Dataset content: Begin

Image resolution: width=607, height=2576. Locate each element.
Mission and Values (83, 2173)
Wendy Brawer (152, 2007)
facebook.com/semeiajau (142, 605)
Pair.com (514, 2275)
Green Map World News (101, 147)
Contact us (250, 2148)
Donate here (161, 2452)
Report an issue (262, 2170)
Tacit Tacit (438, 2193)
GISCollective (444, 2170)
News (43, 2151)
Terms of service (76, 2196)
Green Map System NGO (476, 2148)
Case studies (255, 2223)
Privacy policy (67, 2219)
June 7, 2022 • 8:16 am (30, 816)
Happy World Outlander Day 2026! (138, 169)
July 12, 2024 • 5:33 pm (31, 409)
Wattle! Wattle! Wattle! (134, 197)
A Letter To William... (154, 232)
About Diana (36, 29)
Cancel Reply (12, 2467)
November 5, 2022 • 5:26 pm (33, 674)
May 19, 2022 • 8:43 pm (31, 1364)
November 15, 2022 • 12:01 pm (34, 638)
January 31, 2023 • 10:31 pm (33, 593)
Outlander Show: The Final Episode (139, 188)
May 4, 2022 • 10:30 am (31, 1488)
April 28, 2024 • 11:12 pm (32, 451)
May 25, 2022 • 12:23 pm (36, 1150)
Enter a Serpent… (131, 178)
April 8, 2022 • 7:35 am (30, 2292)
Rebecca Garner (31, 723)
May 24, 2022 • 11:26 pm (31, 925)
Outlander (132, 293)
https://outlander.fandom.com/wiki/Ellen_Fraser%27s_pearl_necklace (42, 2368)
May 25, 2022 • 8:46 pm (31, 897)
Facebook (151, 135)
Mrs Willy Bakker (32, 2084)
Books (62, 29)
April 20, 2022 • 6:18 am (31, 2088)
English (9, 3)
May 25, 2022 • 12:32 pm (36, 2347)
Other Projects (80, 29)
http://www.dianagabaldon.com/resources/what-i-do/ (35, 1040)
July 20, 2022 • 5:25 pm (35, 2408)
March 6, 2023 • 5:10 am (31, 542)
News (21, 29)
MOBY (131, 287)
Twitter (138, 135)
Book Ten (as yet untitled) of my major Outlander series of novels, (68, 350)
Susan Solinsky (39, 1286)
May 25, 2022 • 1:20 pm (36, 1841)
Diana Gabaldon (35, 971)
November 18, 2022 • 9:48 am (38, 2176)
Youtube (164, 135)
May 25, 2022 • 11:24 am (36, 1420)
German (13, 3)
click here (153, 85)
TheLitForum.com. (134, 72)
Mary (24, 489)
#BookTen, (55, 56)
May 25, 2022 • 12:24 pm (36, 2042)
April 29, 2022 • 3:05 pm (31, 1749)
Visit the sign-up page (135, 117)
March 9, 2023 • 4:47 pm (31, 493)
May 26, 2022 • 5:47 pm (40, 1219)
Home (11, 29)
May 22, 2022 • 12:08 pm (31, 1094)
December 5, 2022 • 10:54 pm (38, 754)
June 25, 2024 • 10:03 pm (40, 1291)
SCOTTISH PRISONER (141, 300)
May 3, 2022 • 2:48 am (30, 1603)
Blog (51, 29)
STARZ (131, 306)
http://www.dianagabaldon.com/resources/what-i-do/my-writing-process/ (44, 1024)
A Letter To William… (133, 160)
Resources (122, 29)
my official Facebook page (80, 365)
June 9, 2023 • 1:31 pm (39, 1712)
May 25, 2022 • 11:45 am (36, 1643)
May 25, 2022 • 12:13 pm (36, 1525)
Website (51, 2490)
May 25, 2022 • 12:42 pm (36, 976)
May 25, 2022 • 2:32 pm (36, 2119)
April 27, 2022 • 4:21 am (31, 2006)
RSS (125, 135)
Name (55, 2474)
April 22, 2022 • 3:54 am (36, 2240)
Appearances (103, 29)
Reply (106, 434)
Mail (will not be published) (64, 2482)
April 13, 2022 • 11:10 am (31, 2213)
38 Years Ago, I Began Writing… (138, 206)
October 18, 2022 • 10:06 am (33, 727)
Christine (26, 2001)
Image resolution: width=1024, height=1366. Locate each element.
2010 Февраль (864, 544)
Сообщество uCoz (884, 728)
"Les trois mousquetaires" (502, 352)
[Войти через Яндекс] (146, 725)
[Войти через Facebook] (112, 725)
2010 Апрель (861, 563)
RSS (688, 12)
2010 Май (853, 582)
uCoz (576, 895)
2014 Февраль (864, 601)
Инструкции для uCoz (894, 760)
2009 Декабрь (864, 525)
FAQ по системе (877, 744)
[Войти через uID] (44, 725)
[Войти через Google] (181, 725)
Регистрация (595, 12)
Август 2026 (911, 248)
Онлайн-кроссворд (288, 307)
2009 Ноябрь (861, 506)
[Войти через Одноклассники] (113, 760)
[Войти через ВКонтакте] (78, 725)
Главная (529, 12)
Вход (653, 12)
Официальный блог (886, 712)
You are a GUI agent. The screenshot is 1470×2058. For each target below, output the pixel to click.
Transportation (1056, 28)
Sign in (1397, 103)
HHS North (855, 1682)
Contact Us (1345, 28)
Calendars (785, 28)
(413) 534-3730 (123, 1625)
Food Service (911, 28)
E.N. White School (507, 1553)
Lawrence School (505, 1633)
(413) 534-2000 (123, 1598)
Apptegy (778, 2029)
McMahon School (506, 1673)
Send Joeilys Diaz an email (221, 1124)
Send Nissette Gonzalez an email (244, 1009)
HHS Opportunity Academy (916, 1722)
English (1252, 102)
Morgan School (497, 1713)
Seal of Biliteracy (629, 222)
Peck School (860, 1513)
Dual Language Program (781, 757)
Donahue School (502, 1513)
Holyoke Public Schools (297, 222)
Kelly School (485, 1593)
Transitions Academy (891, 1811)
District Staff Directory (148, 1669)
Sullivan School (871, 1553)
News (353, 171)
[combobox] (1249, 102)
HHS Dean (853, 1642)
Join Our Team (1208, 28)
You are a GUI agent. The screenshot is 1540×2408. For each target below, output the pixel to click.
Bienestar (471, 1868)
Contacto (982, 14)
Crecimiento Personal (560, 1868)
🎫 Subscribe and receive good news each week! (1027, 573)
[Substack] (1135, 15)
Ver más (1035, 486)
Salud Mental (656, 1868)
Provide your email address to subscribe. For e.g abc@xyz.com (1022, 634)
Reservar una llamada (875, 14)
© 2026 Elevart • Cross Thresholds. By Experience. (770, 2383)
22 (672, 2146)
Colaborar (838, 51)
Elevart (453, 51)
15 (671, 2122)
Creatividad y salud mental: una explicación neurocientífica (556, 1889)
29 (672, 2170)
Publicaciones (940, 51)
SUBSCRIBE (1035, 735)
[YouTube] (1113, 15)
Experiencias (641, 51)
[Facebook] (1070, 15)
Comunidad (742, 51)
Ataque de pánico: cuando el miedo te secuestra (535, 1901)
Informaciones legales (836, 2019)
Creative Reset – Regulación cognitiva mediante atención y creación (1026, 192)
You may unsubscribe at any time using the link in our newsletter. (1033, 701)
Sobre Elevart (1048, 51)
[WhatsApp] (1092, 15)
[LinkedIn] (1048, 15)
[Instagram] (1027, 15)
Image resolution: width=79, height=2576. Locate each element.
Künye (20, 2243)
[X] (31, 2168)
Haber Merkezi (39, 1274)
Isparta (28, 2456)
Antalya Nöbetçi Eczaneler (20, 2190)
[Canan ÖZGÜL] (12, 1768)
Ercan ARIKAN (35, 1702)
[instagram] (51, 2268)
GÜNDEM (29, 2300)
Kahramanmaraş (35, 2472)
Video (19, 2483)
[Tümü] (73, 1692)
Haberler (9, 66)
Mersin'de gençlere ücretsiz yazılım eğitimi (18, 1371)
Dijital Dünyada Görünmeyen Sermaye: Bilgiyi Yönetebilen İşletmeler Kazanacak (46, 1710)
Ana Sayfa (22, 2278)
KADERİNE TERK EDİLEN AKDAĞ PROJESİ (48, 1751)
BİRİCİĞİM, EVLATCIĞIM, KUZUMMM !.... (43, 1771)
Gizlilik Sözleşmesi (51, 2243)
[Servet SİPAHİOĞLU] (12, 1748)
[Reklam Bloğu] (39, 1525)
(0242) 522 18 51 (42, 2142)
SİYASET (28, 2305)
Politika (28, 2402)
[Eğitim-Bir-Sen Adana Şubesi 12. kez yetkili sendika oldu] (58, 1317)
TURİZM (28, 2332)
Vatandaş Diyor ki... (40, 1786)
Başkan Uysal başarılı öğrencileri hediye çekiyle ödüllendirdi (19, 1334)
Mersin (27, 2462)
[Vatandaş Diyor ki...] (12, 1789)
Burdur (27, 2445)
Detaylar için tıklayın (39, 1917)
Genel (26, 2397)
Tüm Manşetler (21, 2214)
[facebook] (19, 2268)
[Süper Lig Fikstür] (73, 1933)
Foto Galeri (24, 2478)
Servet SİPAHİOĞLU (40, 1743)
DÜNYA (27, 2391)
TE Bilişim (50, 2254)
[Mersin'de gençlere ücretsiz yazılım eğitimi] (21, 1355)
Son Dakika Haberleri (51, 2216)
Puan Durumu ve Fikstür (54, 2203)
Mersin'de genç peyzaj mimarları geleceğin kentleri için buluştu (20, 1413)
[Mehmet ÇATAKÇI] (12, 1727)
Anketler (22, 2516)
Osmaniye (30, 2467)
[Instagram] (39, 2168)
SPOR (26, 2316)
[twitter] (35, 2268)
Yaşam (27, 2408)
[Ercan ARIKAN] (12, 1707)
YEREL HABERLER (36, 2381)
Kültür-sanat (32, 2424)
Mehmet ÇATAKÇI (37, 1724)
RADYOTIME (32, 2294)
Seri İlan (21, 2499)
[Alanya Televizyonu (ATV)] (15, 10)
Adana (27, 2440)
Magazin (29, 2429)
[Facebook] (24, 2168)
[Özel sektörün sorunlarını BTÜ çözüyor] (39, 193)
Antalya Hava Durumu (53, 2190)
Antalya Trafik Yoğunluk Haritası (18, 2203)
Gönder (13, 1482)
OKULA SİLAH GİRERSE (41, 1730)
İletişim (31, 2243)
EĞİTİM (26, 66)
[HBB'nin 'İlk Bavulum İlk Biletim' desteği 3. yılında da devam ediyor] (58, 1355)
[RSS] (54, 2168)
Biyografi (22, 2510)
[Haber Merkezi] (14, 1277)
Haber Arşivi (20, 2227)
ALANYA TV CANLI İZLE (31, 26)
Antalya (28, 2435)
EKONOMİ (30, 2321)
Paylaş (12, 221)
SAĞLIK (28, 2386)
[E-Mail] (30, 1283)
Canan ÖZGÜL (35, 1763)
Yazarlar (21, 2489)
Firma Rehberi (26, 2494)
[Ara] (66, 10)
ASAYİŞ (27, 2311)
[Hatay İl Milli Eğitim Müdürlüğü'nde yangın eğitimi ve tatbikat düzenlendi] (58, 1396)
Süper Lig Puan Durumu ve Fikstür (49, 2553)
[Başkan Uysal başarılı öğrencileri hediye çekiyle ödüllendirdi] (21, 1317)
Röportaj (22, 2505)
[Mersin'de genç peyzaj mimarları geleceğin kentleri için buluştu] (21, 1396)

Dataset content: End

Taking the listing above as the source, transcribe only the lines starting at the line with "BİRİCİĞİM, EVLATCIĞIM, KUZUMMM" and going through the line with "ödüllendirdi (19, 1334)", unaltered and with both ends included.

# Your solution
BİRİCİĞİM, EVLATCIĞIM, KUZUMMM !.... (43, 1771)
Gizlilik Sözleşmesi (51, 2243)
[Servet SİPAHİOĞLU] (12, 1748)
[Reklam Bloğu] (39, 1525)
(0242) 522 18 51 (42, 2142)
SİYASET (28, 2305)
Politika (28, 2402)
[Eğitim-Bir-Sen Adana Şubesi 12. kez yetkili sendika oldu] (58, 1317)
TURİZM (28, 2332)
Vatandaş Diyor ki... (40, 1786)
Başkan Uysal başarılı öğrencileri hediye çekiyle ödüllendirdi (19, 1334)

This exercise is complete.